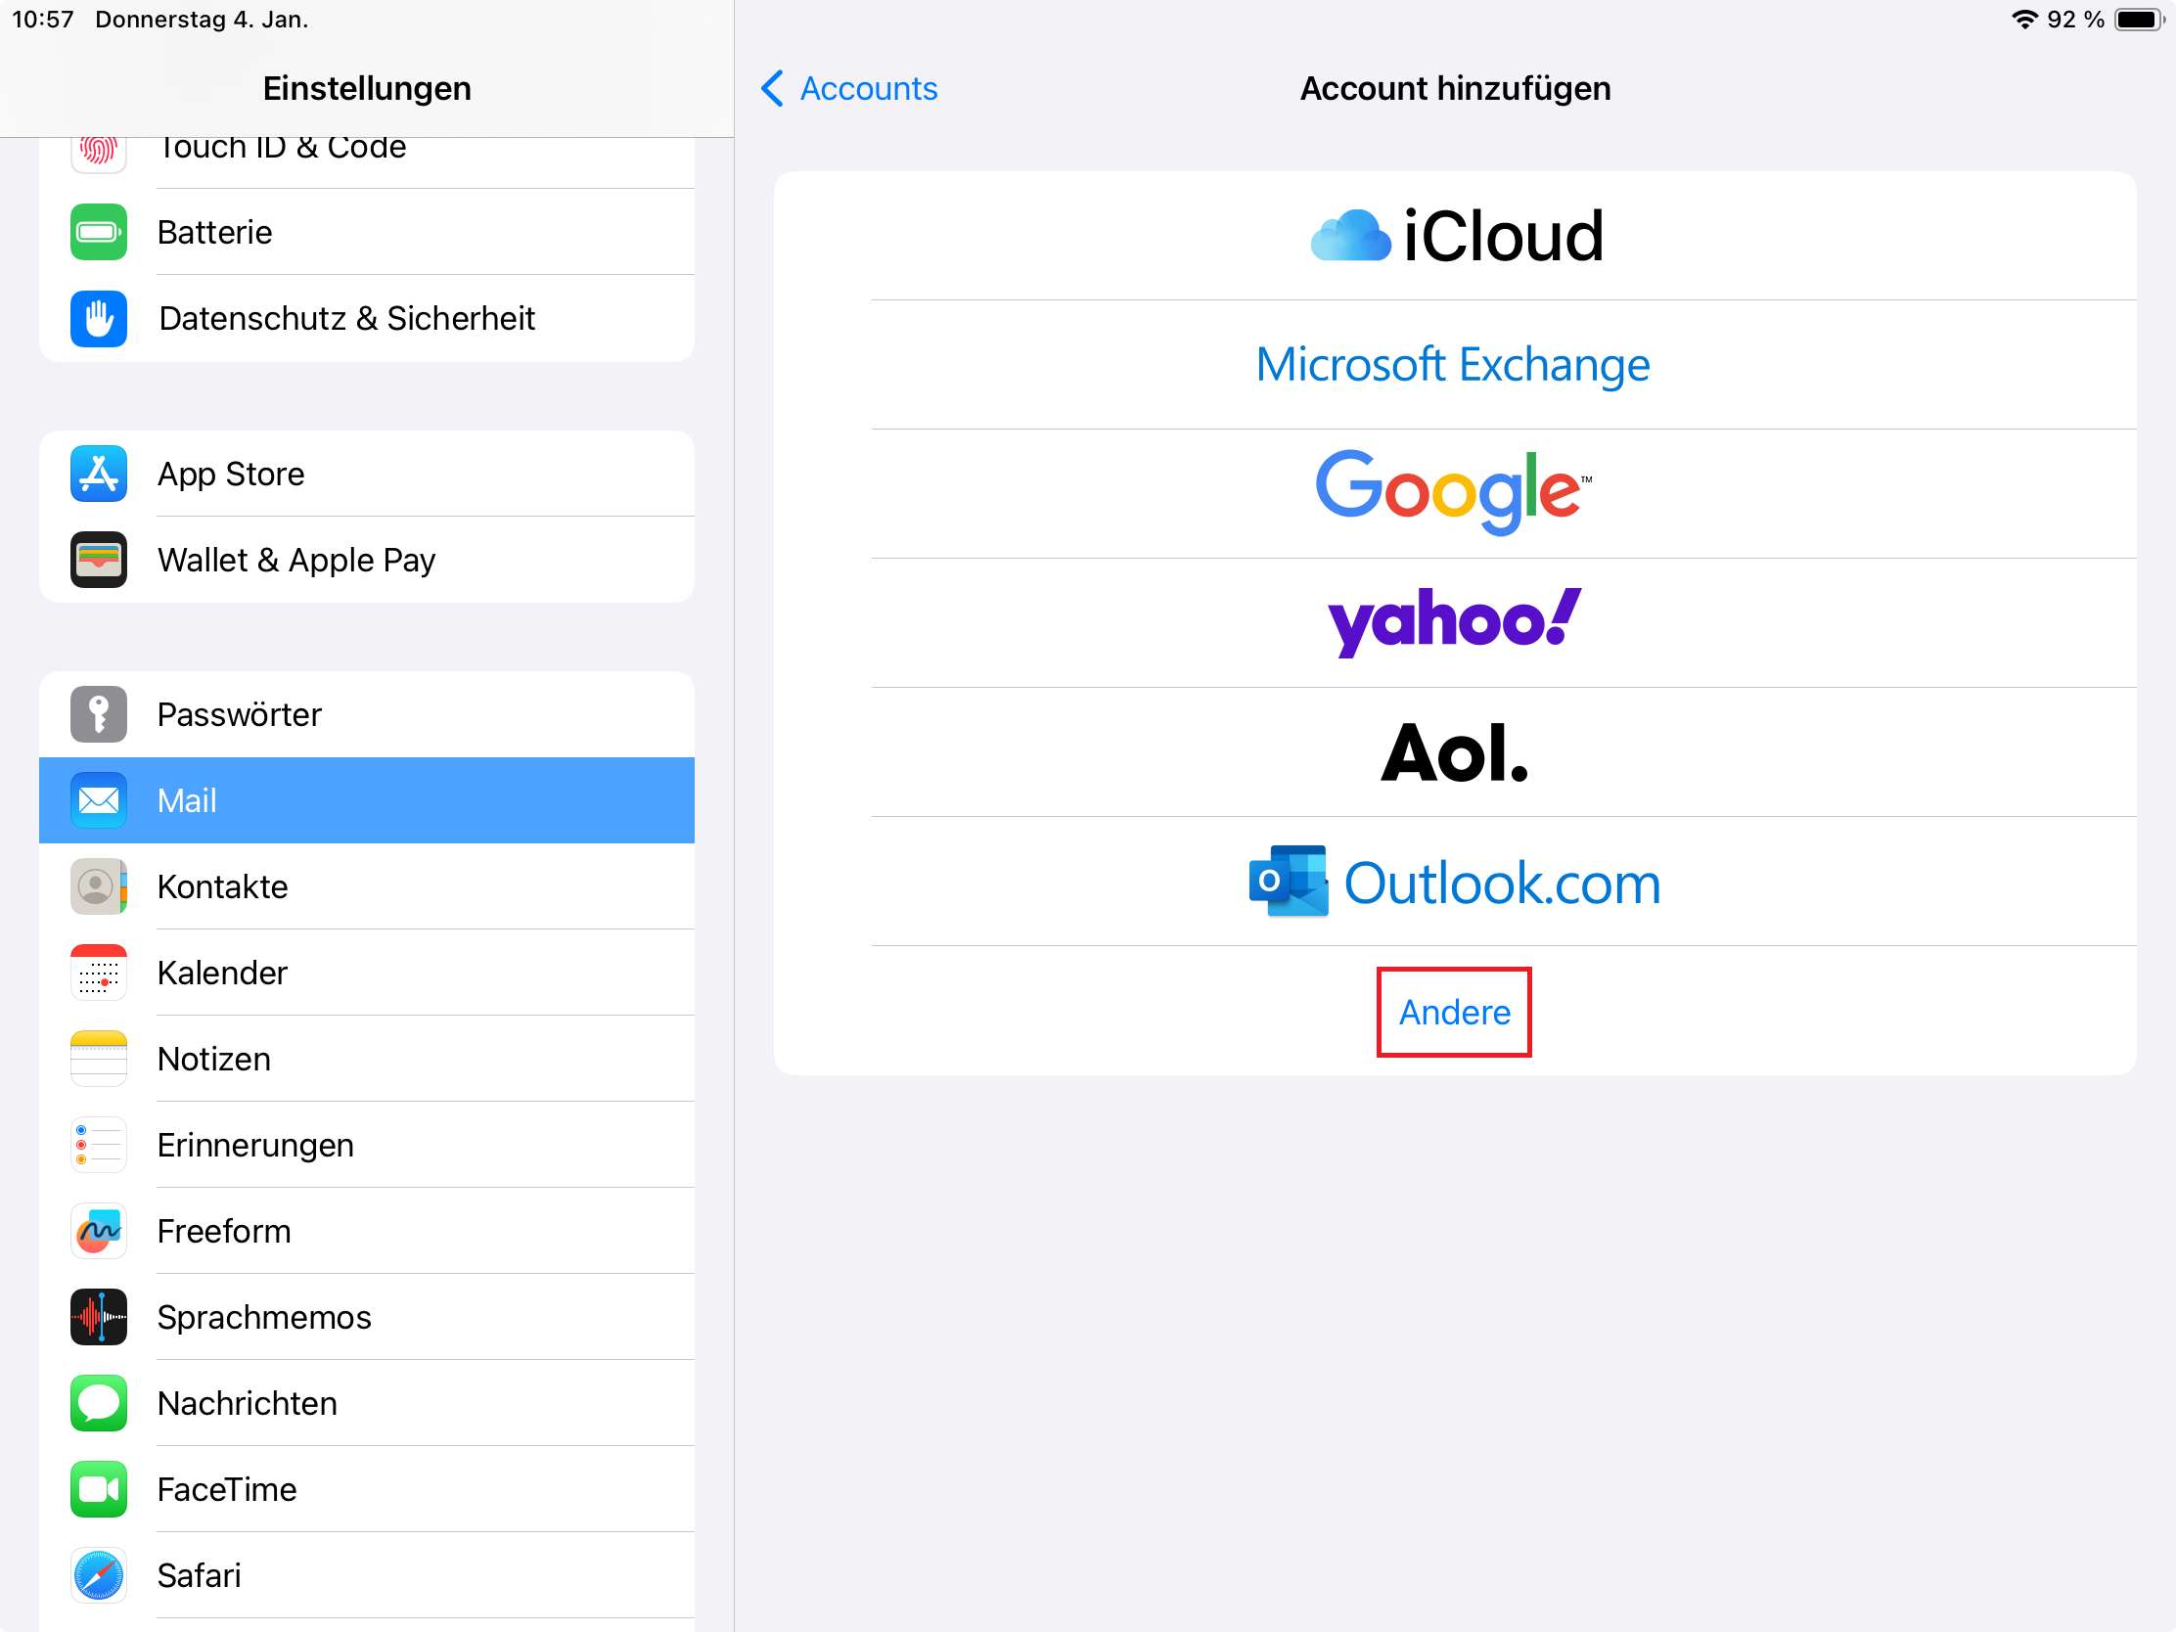
Task: Select the Aol. account provider
Action: pyautogui.click(x=1454, y=753)
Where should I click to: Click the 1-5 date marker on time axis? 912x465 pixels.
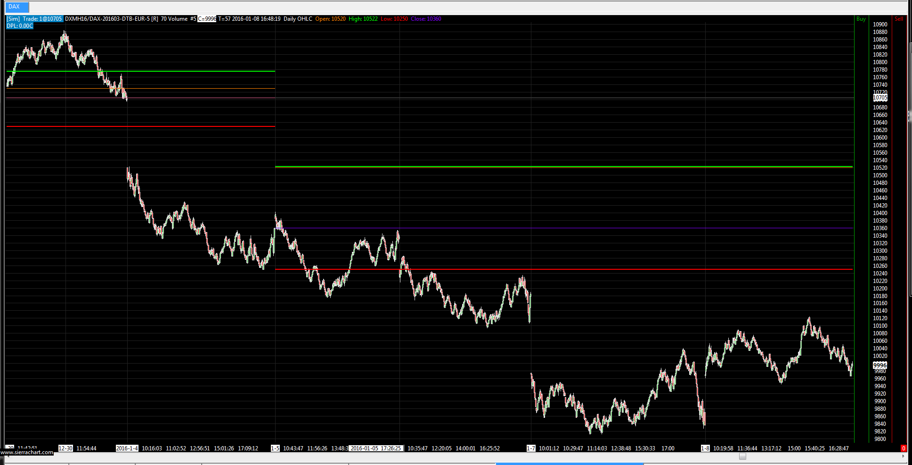click(x=275, y=448)

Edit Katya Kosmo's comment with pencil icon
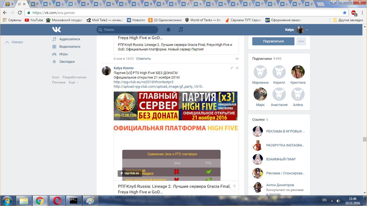click(232, 68)
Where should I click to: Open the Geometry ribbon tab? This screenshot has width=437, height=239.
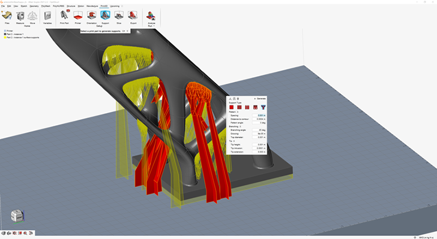click(x=34, y=6)
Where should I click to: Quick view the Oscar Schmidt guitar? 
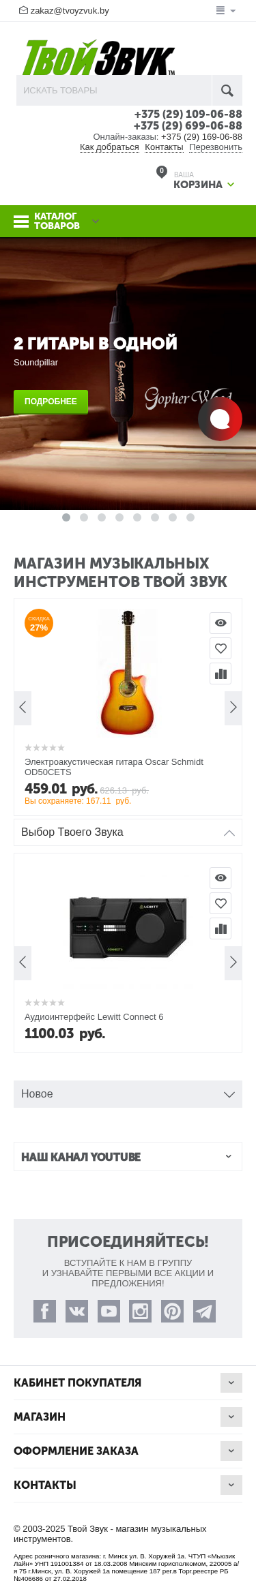[221, 623]
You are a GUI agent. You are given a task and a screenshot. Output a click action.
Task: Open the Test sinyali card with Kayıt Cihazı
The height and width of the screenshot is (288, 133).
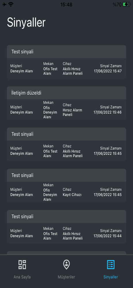point(67,186)
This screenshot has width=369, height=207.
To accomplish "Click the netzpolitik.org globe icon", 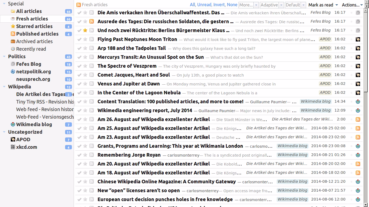I will coord(13,72).
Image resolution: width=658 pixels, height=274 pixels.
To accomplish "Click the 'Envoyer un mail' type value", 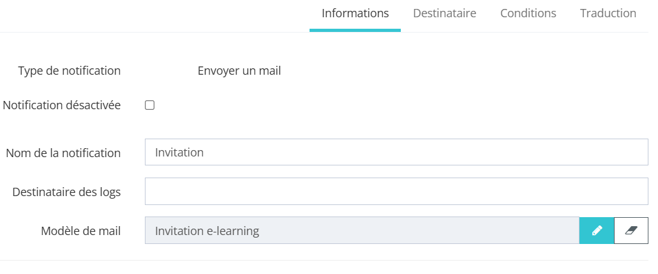I will pyautogui.click(x=239, y=71).
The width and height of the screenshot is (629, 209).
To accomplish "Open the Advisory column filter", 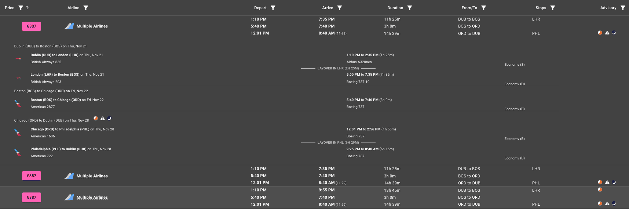I will pyautogui.click(x=622, y=8).
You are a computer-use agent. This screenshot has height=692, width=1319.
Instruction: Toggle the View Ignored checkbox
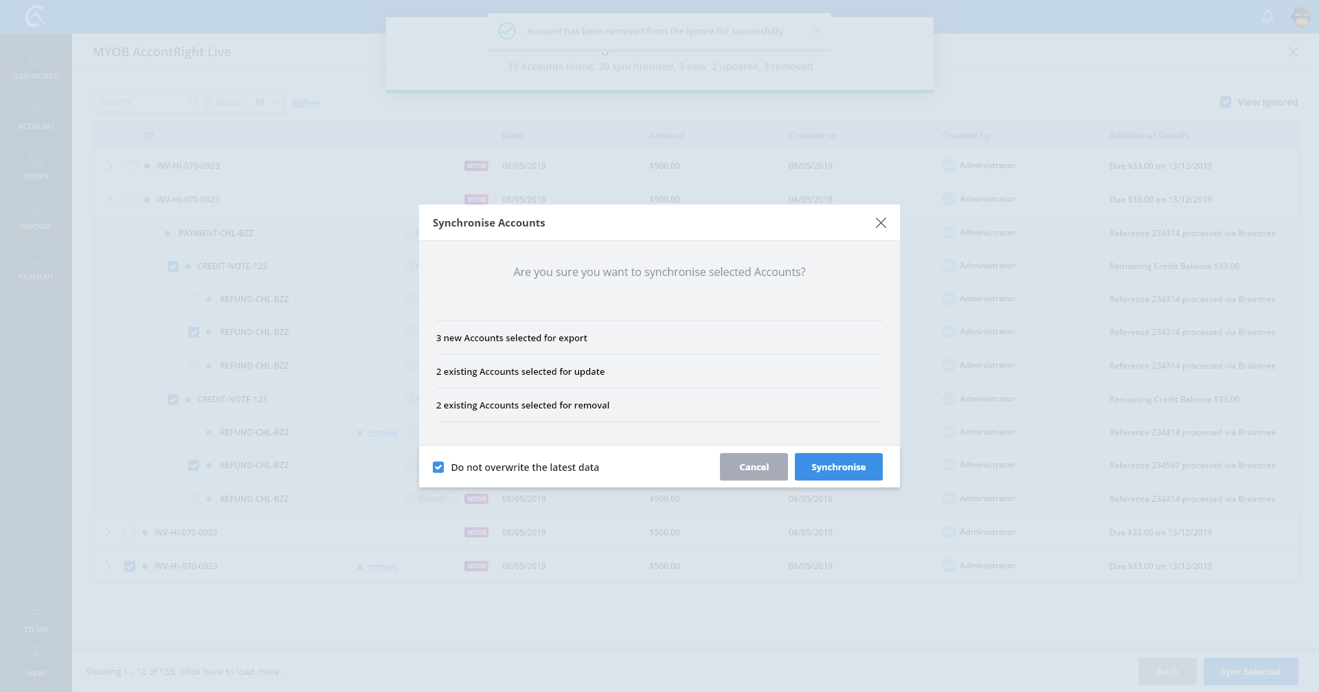[1226, 102]

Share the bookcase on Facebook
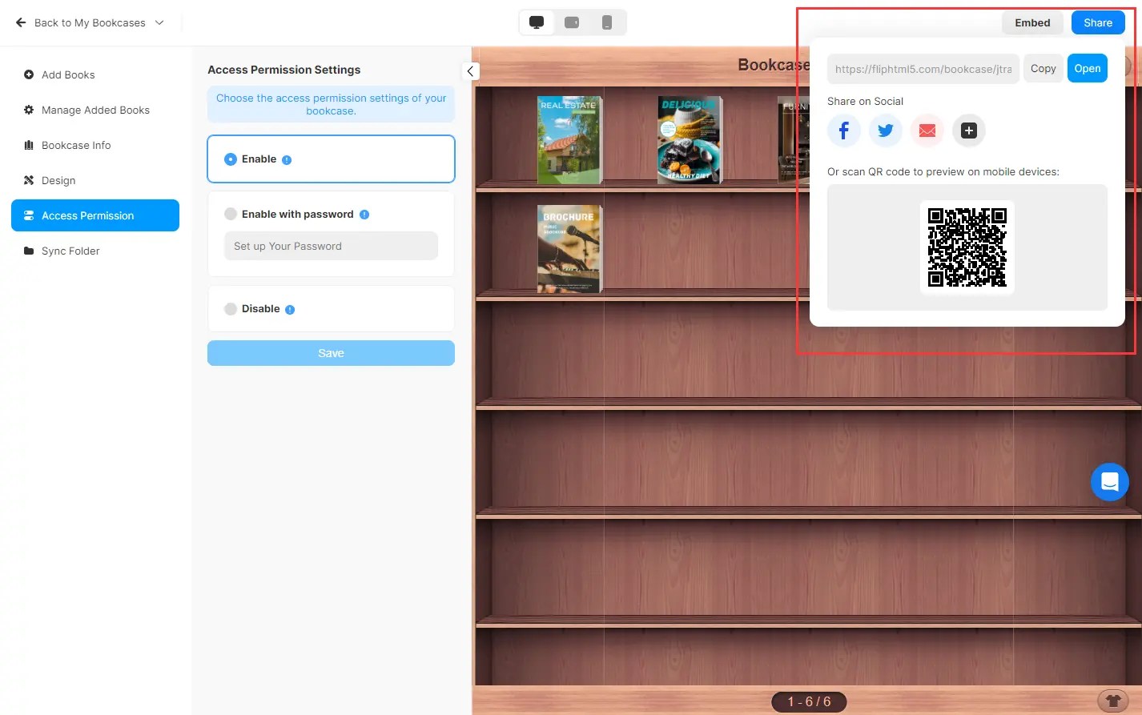[x=843, y=130]

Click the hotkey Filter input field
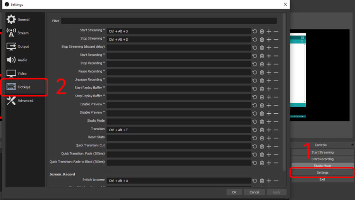[169, 21]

----

Exercise brief:
Search the entries for "agent" and show every line that has it.

Response to this exercise:
You are a GUI agent. You are given a task and a screenshot. Output a click action.
You are a computer-use agent. This screenshot has height=692, width=1319.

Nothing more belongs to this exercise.